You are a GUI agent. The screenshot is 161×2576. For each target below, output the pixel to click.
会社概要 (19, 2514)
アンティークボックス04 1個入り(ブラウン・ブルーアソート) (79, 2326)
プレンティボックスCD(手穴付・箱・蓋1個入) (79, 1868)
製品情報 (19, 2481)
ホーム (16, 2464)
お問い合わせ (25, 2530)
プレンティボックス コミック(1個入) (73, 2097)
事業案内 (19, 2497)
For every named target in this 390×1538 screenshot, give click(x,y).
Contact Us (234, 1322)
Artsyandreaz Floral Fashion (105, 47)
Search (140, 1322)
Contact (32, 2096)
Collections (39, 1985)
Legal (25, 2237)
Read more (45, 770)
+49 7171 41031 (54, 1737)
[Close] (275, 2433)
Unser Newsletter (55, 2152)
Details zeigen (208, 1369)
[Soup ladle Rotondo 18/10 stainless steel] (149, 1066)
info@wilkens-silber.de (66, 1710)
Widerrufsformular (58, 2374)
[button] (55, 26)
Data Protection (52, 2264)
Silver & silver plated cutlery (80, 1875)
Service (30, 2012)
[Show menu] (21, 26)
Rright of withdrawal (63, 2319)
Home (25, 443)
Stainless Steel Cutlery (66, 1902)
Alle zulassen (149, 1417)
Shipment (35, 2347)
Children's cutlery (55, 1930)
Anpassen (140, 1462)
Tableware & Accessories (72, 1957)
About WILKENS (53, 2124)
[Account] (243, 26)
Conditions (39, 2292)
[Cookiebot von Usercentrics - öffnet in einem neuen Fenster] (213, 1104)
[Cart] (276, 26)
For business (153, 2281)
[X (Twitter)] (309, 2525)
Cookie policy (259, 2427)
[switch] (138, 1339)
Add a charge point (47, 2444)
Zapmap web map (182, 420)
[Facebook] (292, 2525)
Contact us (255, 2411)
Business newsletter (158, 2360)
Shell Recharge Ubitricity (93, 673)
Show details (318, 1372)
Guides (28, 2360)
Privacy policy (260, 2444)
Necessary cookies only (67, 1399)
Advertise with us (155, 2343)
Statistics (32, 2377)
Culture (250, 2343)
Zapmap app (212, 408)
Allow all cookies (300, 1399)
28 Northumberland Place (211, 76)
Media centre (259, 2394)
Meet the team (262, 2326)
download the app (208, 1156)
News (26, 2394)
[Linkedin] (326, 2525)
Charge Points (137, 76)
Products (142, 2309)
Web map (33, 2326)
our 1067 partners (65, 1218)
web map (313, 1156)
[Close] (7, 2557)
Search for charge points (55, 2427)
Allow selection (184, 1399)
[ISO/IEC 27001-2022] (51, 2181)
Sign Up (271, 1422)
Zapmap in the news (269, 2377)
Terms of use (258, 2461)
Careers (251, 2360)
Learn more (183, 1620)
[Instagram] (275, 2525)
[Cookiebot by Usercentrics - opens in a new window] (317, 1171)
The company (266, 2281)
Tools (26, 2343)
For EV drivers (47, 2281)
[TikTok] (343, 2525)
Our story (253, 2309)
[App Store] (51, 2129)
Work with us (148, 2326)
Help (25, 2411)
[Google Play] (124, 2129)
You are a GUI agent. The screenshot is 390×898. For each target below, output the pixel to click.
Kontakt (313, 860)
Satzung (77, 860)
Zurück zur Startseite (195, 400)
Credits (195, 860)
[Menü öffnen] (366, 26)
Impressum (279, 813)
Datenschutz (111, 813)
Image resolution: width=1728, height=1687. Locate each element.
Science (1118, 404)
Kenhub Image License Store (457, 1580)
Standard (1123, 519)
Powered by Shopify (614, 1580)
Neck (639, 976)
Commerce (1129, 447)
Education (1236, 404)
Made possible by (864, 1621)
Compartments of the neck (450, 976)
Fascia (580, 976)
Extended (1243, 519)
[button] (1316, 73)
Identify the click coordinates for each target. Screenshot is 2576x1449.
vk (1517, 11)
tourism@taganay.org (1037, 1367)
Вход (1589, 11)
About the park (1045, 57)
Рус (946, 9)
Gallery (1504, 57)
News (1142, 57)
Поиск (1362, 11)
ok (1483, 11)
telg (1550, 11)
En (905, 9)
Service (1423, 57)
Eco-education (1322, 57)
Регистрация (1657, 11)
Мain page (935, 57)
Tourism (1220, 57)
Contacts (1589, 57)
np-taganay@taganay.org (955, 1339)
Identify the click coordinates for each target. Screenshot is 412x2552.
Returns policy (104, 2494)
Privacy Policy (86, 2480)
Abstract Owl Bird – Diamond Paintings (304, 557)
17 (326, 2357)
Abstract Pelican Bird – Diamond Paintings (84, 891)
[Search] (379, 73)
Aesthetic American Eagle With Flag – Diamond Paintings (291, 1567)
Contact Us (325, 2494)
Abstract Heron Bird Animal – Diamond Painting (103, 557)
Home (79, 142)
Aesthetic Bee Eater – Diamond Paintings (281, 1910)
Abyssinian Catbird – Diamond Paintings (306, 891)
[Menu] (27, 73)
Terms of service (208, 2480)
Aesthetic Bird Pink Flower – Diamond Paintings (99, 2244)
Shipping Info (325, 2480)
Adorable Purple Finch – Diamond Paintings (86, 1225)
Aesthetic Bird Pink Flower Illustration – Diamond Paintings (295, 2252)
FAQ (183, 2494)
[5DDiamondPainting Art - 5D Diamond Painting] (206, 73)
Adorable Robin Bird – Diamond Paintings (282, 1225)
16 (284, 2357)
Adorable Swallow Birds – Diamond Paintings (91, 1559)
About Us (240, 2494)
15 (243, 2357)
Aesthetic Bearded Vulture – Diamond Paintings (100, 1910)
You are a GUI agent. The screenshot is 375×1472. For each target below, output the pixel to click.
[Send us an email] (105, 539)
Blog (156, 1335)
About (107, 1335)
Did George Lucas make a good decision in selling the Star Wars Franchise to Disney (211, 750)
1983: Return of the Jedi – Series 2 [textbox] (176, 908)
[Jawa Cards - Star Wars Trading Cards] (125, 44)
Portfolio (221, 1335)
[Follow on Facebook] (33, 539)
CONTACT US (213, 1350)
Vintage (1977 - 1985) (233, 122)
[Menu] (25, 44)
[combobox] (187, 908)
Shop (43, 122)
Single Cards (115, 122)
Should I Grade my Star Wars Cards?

· · · · · · ·

## WORK REQUEST
Output the data above exactly, please, line for line.

## RESULT FOR THIS EXERCISE
You are a GUI agent. The screenshot is 161×2576. For each target below, output the pixel to click.
会社概要 (19, 2514)
アンティークボックス04 1個入り(ブラウン・ブルーアソート) (79, 2326)
プレンティボックスCD(手穴付・箱・蓋1個入) (79, 1868)
製品情報 (19, 2481)
ホーム (16, 2464)
お問い合わせ (25, 2530)
プレンティボックス コミック(1個入) (73, 2097)
事業案内 (19, 2497)
For every named target in this 390×1538 screenshot, give click(x,y).
Contact Us (234, 1322)
Artsyandreaz Floral Fashion (105, 47)
Search (140, 1322)
Contact (32, 2096)
Collections (39, 1985)
Legal (25, 2237)
Read more (45, 770)
+49 7171 41031 (54, 1737)
[Close] (275, 2433)
Unser Newsletter (55, 2152)
Details zeigen (208, 1369)
[Soup ladle Rotondo 18/10 stainless steel] (149, 1066)
info@wilkens-silber.de (66, 1710)
Widerrufsformular (58, 2374)
[button] (55, 26)
Data Protection (52, 2264)
Silver & silver plated cutlery (80, 1875)
Service (30, 2012)
[Show menu] (21, 26)
Rright of withdrawal (63, 2319)
Home (25, 443)
Stainless Steel Cutlery (66, 1902)
Alle zulassen (149, 1417)
Shipment (35, 2347)
Children's cutlery (55, 1930)
Anpassen (140, 1462)
Tableware & Accessories (72, 1957)
About WILKENS (53, 2124)
[Account] (243, 26)
Conditions (39, 2292)
[Cookiebot von Usercentrics - öffnet in einem neuen Fenster] (213, 1104)
[Cart] (276, 26)
For business (153, 2281)
[X (Twitter)] (309, 2525)
Cookie policy (259, 2427)
[switch] (138, 1339)
Add a charge point (47, 2444)
Zapmap web map (182, 420)
[Facebook] (292, 2525)
Contact us (255, 2411)
Business newsletter (158, 2360)
Shell Recharge Ubitricity (93, 673)
Show details (318, 1372)
Guides (28, 2360)
Privacy policy (260, 2444)
Necessary cookies only (67, 1399)
Advertise with us (155, 2343)
Statistics (32, 2377)
Culture (250, 2343)
Zapmap app (212, 408)
Allow all cookies (300, 1399)
28 Northumberland Place (211, 76)
Media centre (259, 2394)
Meet the team (262, 2326)
download the app (208, 1156)
News (26, 2394)
[Linkedin] (326, 2525)
Charge Points (137, 76)
Products (142, 2309)
Web map (33, 2326)
our 1067 partners (65, 1218)
web map (313, 1156)
[Close] (7, 2557)
Search for charge points (55, 2427)
Allow selection (184, 1399)
[ISO/IEC 27001-2022] (51, 2181)
Sign Up (271, 1422)
Zapmap in the news (269, 2377)
Terms of use (258, 2461)
Careers (251, 2360)
Learn more (183, 1620)
[Instagram] (275, 2525)
[Cookiebot by Usercentrics - opens in a new window] (317, 1171)
The company (266, 2281)
Tools (26, 2343)
For EV drivers (47, 2281)
[TikTok] (343, 2525)
Our story (253, 2309)
[App Store] (51, 2129)
Work with us (148, 2326)
Help (25, 2411)
[Google Play] (124, 2129)
You are a GUI agent. The screenshot is 390×898. For each target below, output the pixel to click.
Kontakt (313, 860)
Satzung (77, 860)
Zurück zur Startseite (195, 400)
Credits (195, 860)
[Menü öffnen] (366, 26)
Impressum (279, 813)
Datenschutz (111, 813)
Image resolution: width=1728, height=1687. Locate each element.
Science (1118, 404)
Kenhub Image License Store (457, 1580)
Standard (1123, 519)
Powered by Shopify (614, 1580)
Neck (639, 976)
Commerce (1129, 447)
Education (1236, 404)
Made possible by (864, 1621)
Compartments of the neck (450, 976)
Fascia (580, 976)
Extended (1243, 519)
[button] (1316, 73)
Identify the click coordinates for each target. Screenshot is 2576x1449.
vk (1517, 11)
tourism@taganay.org (1037, 1367)
Вход (1589, 11)
About the park (1045, 57)
Рус (946, 9)
Gallery (1504, 57)
News (1142, 57)
Поиск (1362, 11)
ok (1483, 11)
telg (1550, 11)
En (905, 9)
Service (1423, 57)
Eco-education (1322, 57)
Регистрация (1657, 11)
Мain page (935, 57)
Tourism (1220, 57)
Contacts (1589, 57)
np-taganay@taganay.org (955, 1339)
Identify the click coordinates for each target. Screenshot is 412x2552.
Returns policy (104, 2494)
Privacy Policy (86, 2480)
Abstract Owl Bird – Diamond Paintings (304, 557)
17 (326, 2357)
Abstract Pelican Bird – Diamond Paintings (84, 891)
[Search] (379, 73)
Aesthetic American Eagle With Flag – Diamond Paintings (291, 1567)
Contact Us (325, 2494)
Abstract Heron Bird Animal – Diamond Painting (103, 557)
Home (79, 142)
Aesthetic Bee Eater – Diamond Paintings (281, 1910)
Abyssinian Catbird – Diamond Paintings (306, 891)
[Menu] (27, 73)
Terms of service (208, 2480)
Aesthetic Bird Pink Flower – Diamond Paintings (99, 2244)
Shipping Info (325, 2480)
Adorable Purple Finch – Diamond Paintings (86, 1225)
Aesthetic Bird Pink Flower Illustration – Diamond Paintings (295, 2252)
FAQ (183, 2494)
[5DDiamondPainting Art - 5D Diamond Painting] (206, 73)
Adorable Robin Bird – Diamond Paintings (282, 1225)
16 (284, 2357)
Adorable Swallow Birds – Diamond Paintings (91, 1559)
About Us (240, 2494)
15 (243, 2357)
Aesthetic Bearded Vulture – Diamond Paintings (100, 1910)
You are a GUI agent. The screenshot is 375×1472. For each target below, output the pixel to click.
[Send us an email] (105, 539)
Blog (156, 1335)
About (107, 1335)
Did George Lucas make a good decision in selling the Star Wars Franchise to Disney (211, 750)
1983: Return of the Jedi – Series 2 [textbox] (176, 908)
[Jawa Cards - Star Wars Trading Cards] (125, 44)
Portfolio (221, 1335)
[Follow on Facebook] (33, 539)
CONTACT US (213, 1350)
Vintage (1977 - 1985) (233, 122)
[Menu] (25, 44)
[combobox] (187, 908)
Shop (43, 122)
Single Cards (115, 122)
Should I Grade my Star Wars Cards?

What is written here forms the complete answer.